SİNOP'TA "TOPRAĞA SAYGI YÜRÜYÜŞÜ"
TEMA Vakfı Sinop İl Temsilciliği, “Sağlıklı yaşam için sağlıklı topraklara ihtiyacımız var” sloganıyla “Toprağa Saygı Yürüyüşü” gerçekleştirdi.
Sinop Uğur Mumcu Meydanı’nda bir araya gelen doğaseverler “Türkiye Çöl Olmasın” yazılı pankartla basın açıklaması düzenlendi. TEMA Sinop İl Temsilcisi Özgür Cebeci burada yaptığı basın açıklamasında küresel iklim krizine ve doğa olaylarına dikkat çekti.
Cebeci, tarafından okunan basın açıklamasında şu ifadelere yer verildi; “Toprak, aldığımız her nefeste, tükettiğimiz gıdada ve içtiğimiz her yudum suda olan toprak! Erozyon, iklim krizi ve sürdürülebilir olmayan tarım uygulamaları nedeniyle topraklarımız büyük tehdit altındadır.
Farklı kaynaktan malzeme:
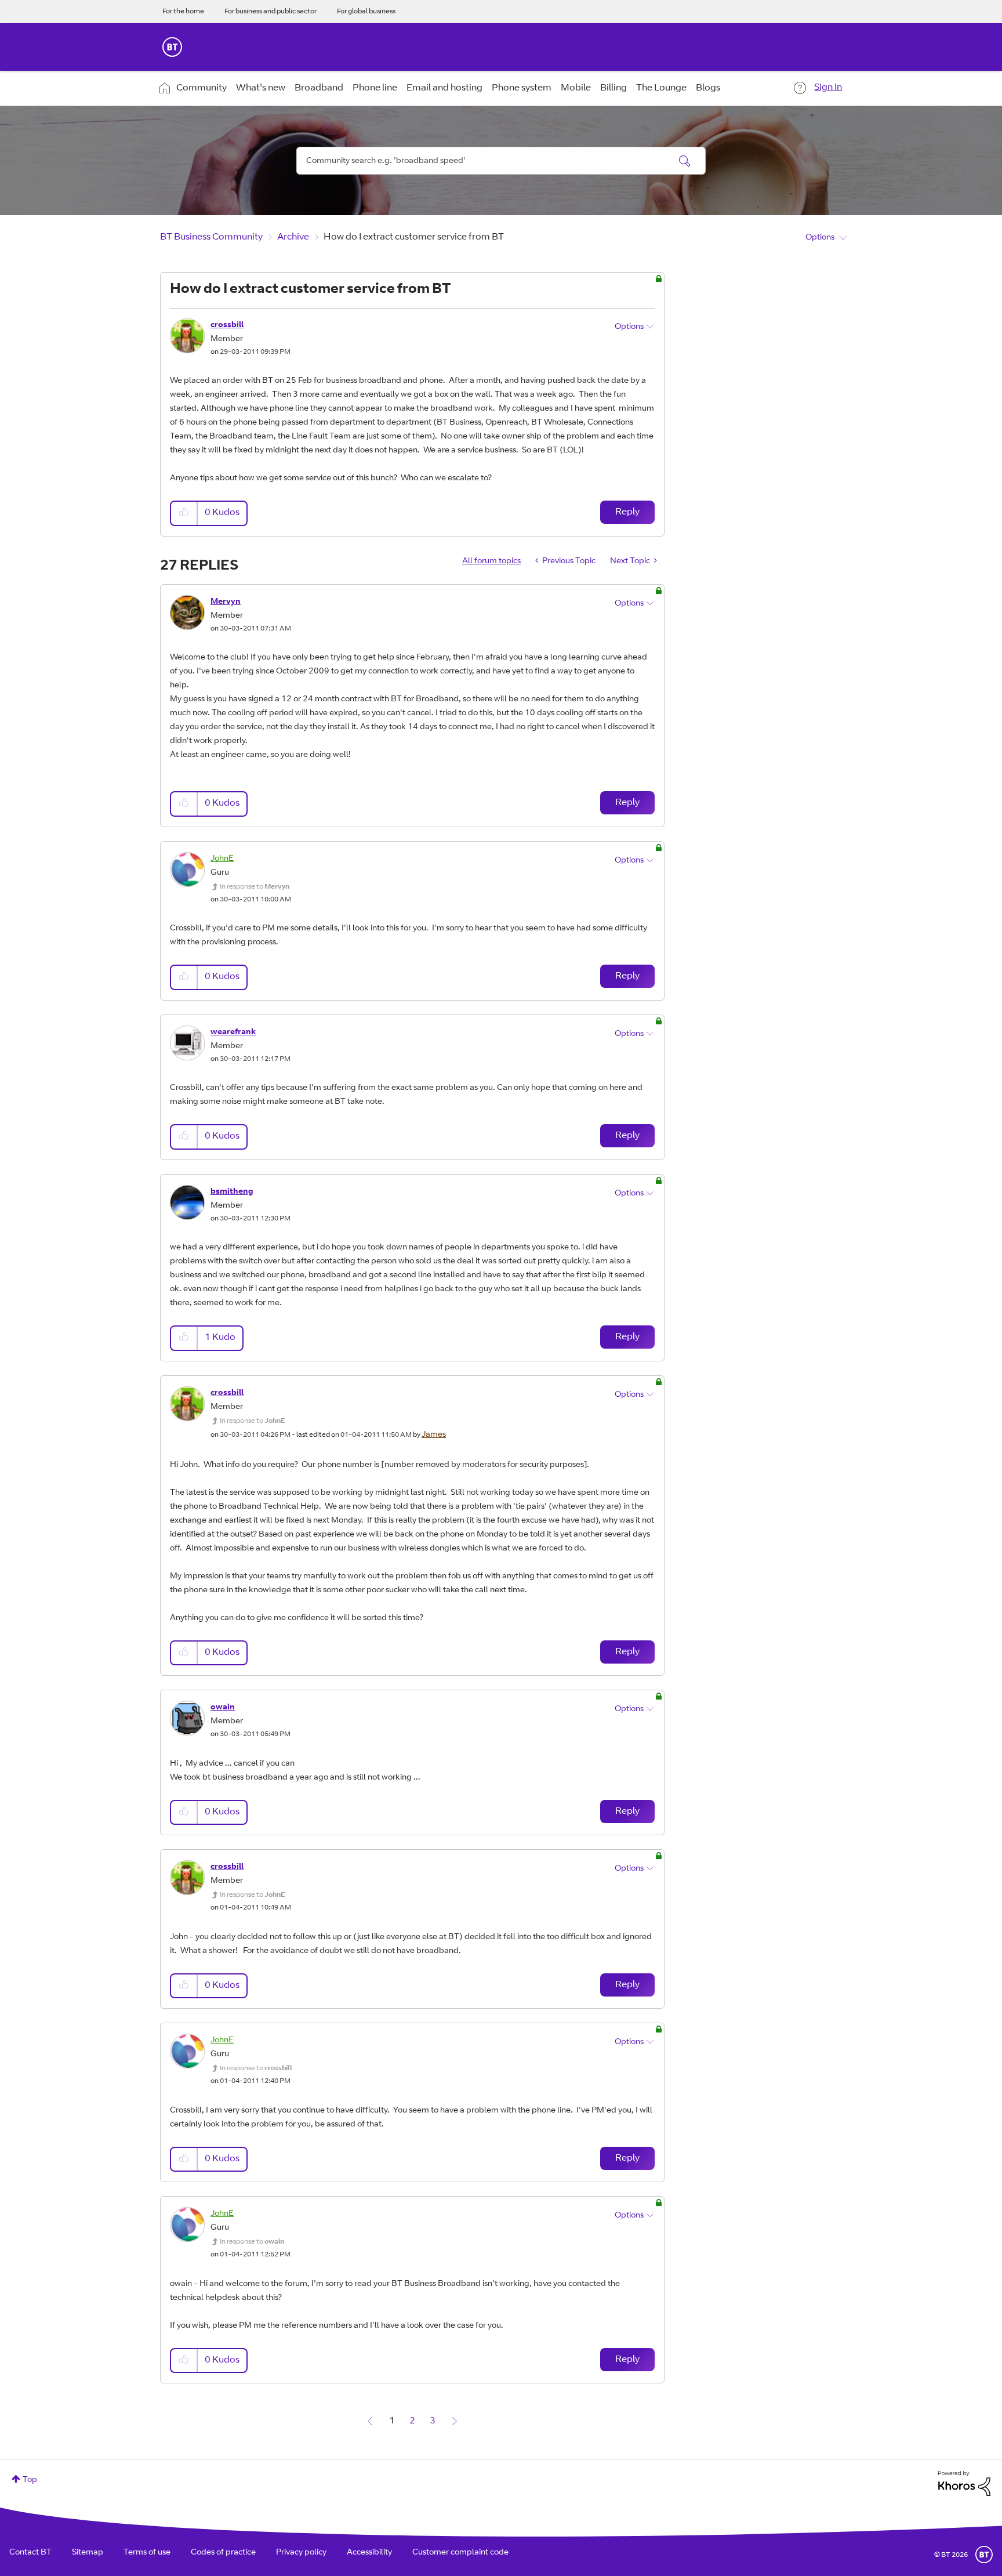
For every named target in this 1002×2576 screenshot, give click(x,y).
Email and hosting (444, 88)
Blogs (708, 88)
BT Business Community (211, 237)
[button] (184, 513)
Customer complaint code (460, 2553)
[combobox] (501, 161)
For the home (183, 11)
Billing (613, 88)
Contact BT (30, 2553)
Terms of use (147, 2553)
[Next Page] (454, 2421)
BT (984, 2554)
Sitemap (87, 2553)
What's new (260, 88)
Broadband (319, 88)
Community (201, 88)
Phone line (375, 88)
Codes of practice (223, 2553)
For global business (366, 11)
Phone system (521, 88)
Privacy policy (301, 2553)
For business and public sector (270, 11)
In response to (254, 886)
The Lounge (661, 88)
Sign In (828, 87)
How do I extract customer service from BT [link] (414, 237)
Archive (293, 237)
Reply (627, 512)
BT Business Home (172, 47)
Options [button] (819, 238)
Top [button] (30, 2480)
Her yıl 642 milyon ton toprak erozyona uğramaktadır. Topraklarımızın sağlığını korumak bir tercih değil, hepimizin sorumluluğudur. Tükettiğimiz gıdanın %95'inin topraktan sağlıyoruz. Ancak ne yazık ki erozyon, ormansızlaşma, yanlış arazi kullanımı, kirlilik gibi faktörler toprak sağlığını tehdit ederek verimliliğini ve yetiştirilen tarım ürünlerinin besin değerini azaltıyor. Her yıl yaklaşık 12 milyon hektar tarım toprağı bozuluma uğrayarak sağlığını, üretkenliğini kaybediyor ve bu durum, hem gıda güvenliğimizi hem de insanların yaşam kalitesini olumsuz etkiliyor. Birleşmiş Milletler'in 2023 Dünya Gıda Güvenliği Raporu'na göre, dünya genelinde her 11 kişiden biri açlık çekmektedir. Yetersiz beslenme neticesinde fiziksel ve ruhsal sağlık problemleri yaşamaktadır.
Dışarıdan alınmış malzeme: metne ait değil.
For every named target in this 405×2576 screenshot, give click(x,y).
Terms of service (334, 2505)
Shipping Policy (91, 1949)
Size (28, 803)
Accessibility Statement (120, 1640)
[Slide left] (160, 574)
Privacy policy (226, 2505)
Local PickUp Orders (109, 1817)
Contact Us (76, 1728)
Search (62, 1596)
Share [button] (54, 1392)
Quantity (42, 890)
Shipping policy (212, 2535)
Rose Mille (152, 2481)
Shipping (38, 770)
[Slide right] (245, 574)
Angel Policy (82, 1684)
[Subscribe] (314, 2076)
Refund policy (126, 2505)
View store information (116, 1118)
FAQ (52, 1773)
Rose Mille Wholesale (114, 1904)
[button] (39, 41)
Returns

Toprak bozulumu, toprağın biyolojik çeşitliliğini koruma, azot ve karbon döngüsü, su döngüsü ve iklim düzenleme gibi işlevlerini olumsuz etkileyerek gezegenin sağlığını da tehdit etmektedir. Toprak sağlığını tehdit eden en büyük unsurların başında erozyon bulunmaktadır.
Erozyon, toprağın en üretken ve bitki besin elementleri bakımından en zengin kısmı olan üst toprağı yok ediyor. Erozyon toprağın ene öenmli öğelerinde olan azot ve fosforda kayba yol açarak 2,8 milyar ton karbon dioksit salınımına neden olmaktadır. Böylece toprak verimsizleşiyor, verimsizleştikçe daha çok kimyasal gübre kullanıyoruz. Böylece toprağı bir cendere içinde strese sokuyor ve yok olmasını sağlıyoruz. Sonucunca sularımız daha çok kileniyor biyolojik çeşitlilik azalıyor ve küresel iklim değişikliği ve kimi bölgeler için iklim krizine geçmiş bulunuyoruz. 1712 de buhar makinesinin icadıyla başlayan endüstri 1,0’dan 4,0’a kadar (sonuncu 4,0’da kısmen çevre duyarlılığı olsa da) daha ziyade ekonomi, üretimde verimlilik ve maliyet düşürme odaklı çalışan ancak canlıların ruh ve doğasına saygıdan uzak olan bir süreçten gelen sanayiciler de yerkürenin gidişatını görmüş olmalı ki; 5.0’a giderken sürdürülebilirlik kavramları konuşulmaya başladılar ve 5.0’ın merkezine ekonomi kadar toplum ve çevre ilkelerini de almayı kararlaştırdılar.
Peki! Erozyonla mücadele etmek ve toprağı korumak için neler yapabiliriz? Ağaçlandırma, teraslama, sürdürülebilir tarım uygulamalarının yaygınlaştırılması, bozulmuş arazilerde restorasyon çalışmalarının yapılması, bu gün burada olduğu gibi bilinçlendirme etkinlik ve kampanyaları düzenleyebiliriz.”
Basın açıklaması ardından TEMA gönüllüleri, Uğur Mumcu Meydanı’ndan harekete geçti. Aşıklar Caddesi boyunca yürüyen gönüllüler başlangıç noktası olan Uğur Mumcu Meydanı’na geri döndü. Burada günün anısına toplu hatıra fotoğrafı çektiren Tema Gönüllüleri, hep bir ağızdan “Türkiye Çöl Olmasın” sloganıyla etkinliği tamamladı.